EXERCISE REQUIREMENTS →
Pick up the text on Enerjisa Enerji's larger stake in Eşarj after its last sentence and carry it forward.
[START TEXT EXTRACT]
Enerjisa Enerji has increased its shares in Eşarj, the first and fastest electric charging station network in Turkey, of which the majority of its shares were acquired by Enerjisa Enerji in 2018, to 94 percent. Increasing its share in Eşarj from 80 percent to 94 percent, Enerjisa Enerji took over the shares for 42.4 million TL. Operating with the goal of a sustainable future, Enerjisa Enerji will continue to manage Turkey's first and fastest charging station network.
With Sabancı Holding and E.ON SE as the main shareholders, Enerjisa Enerji, the leading company in electricity distribution and retail, 20% of which is publicly traded, has completed a new investment and increased its majority share in Eşarj, the first and fastest electric charging station network in Turkey, to 94 percent. Enerjisa Enerji increased its majority share in Eşarj, of which the company first acquired the majority shares in 2018 in line with its mission to establish a sustainable and environmentally-friendly future, by acquiring another 14% of Eşarj's shares in return for TL 42.4 million.
[END TEXT EXTRACT]
[START PROVIDED DATA]
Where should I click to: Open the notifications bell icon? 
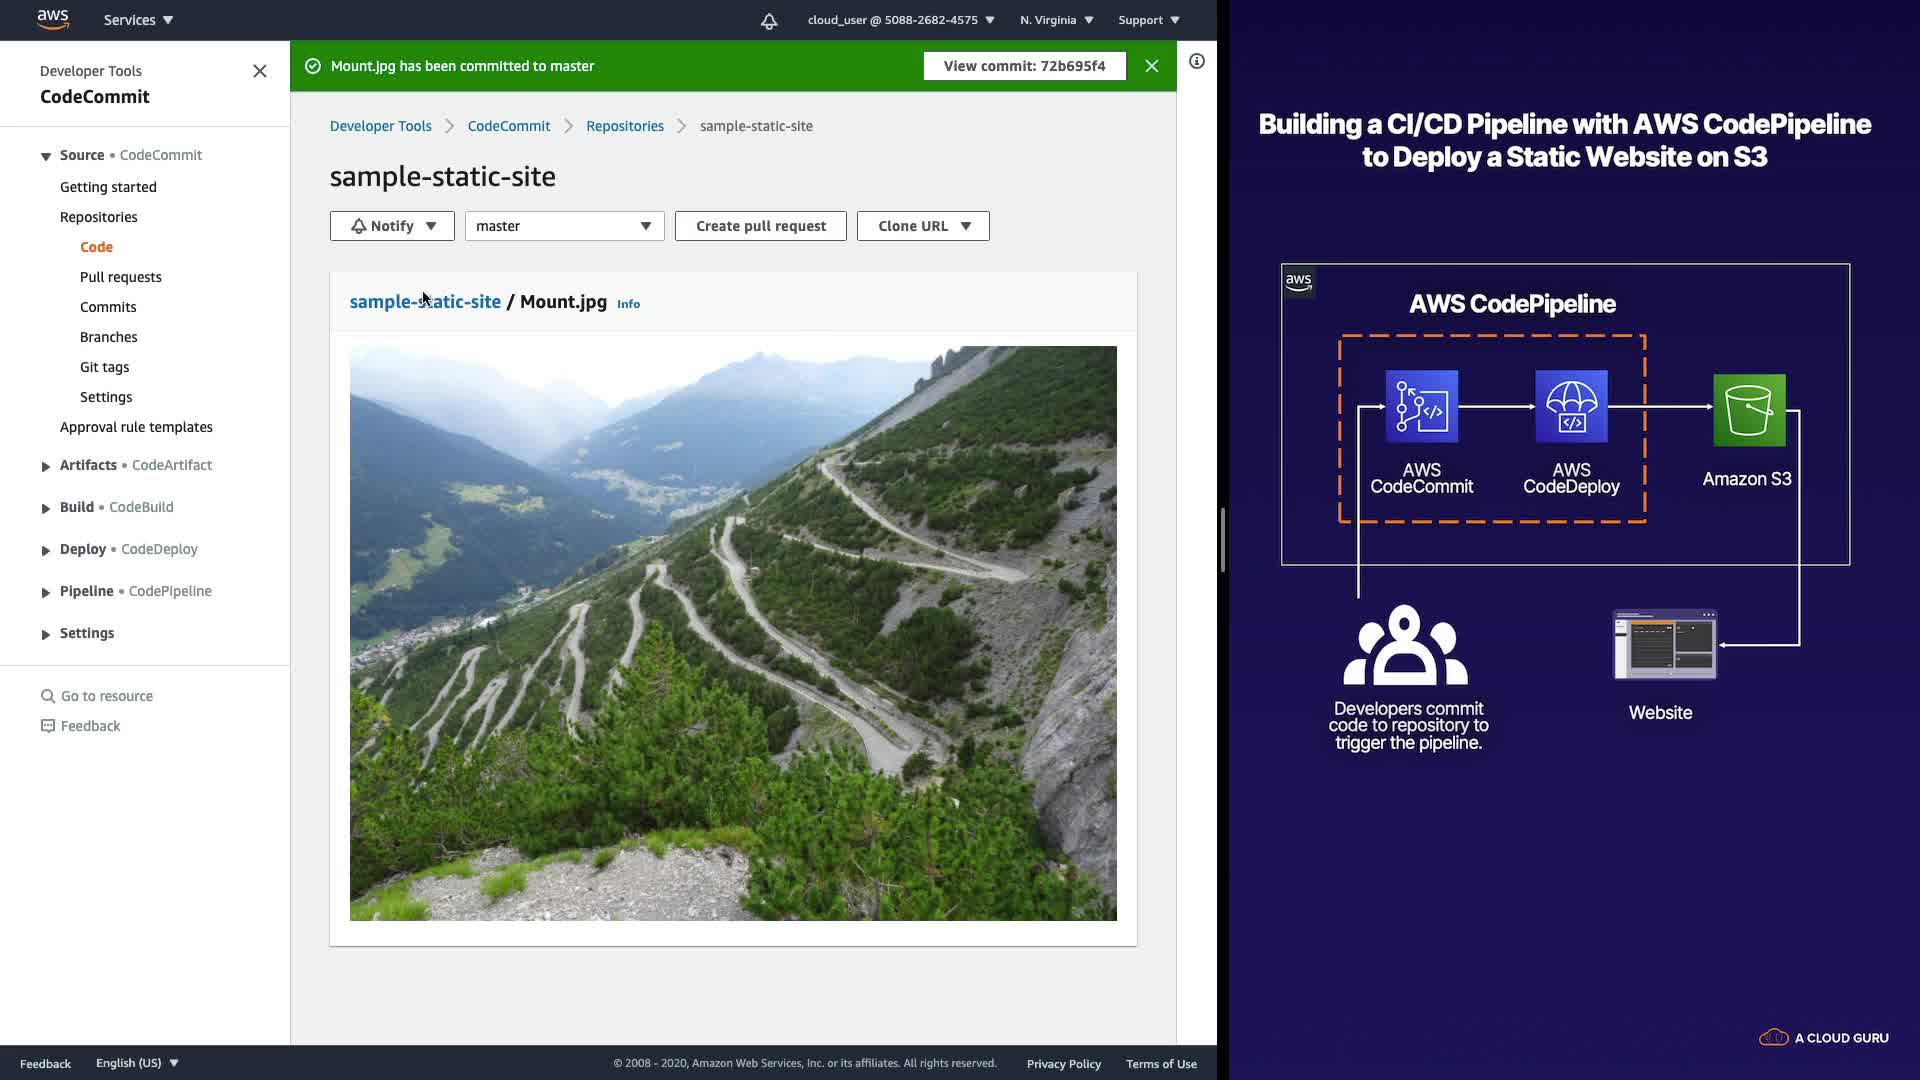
[END PROVIDED DATA]
OUTPUT OF THE EXERCISE →
Increasing the number of its stations across Turkey with the increasing electric car demand in recent years, Eşarj has been the first player in Turkey since 2009 to provide charging operator service. Operating with 468 charging stations, 155 of which are fast charging stations, in 251 locations in Turkey, Eşarj is the first and fastest electric vehicle station network in Turkey. Following the acquisition, Enerjisa has the goal to strengthen its innovative and leading position in e-mobility and to offer solutions that would contribute to carbon neutralisation in transportation.

Murat Pınar: We will continue to establish the fastest charging station network in Turkey with Eşarj.

Murat Pınar, CEO of Enerjisa Enerji and Chairman of Eşarj, stated: “First of all, I would like to express that Enerjisa Enerji is proud to be one of the first energy companies in Turkey to put e-mobility on their agenda. Today, we are delighted to have 94 percent of Eşarj by increasing our share in the company, which we have held the majority of shares of since 2018. We are getting prepared with Eşarj for the e-mobility sector, which is growing rapidly throughout the world and will also affect our country soon, and we continue to lead the sector outside of our main business lines as well.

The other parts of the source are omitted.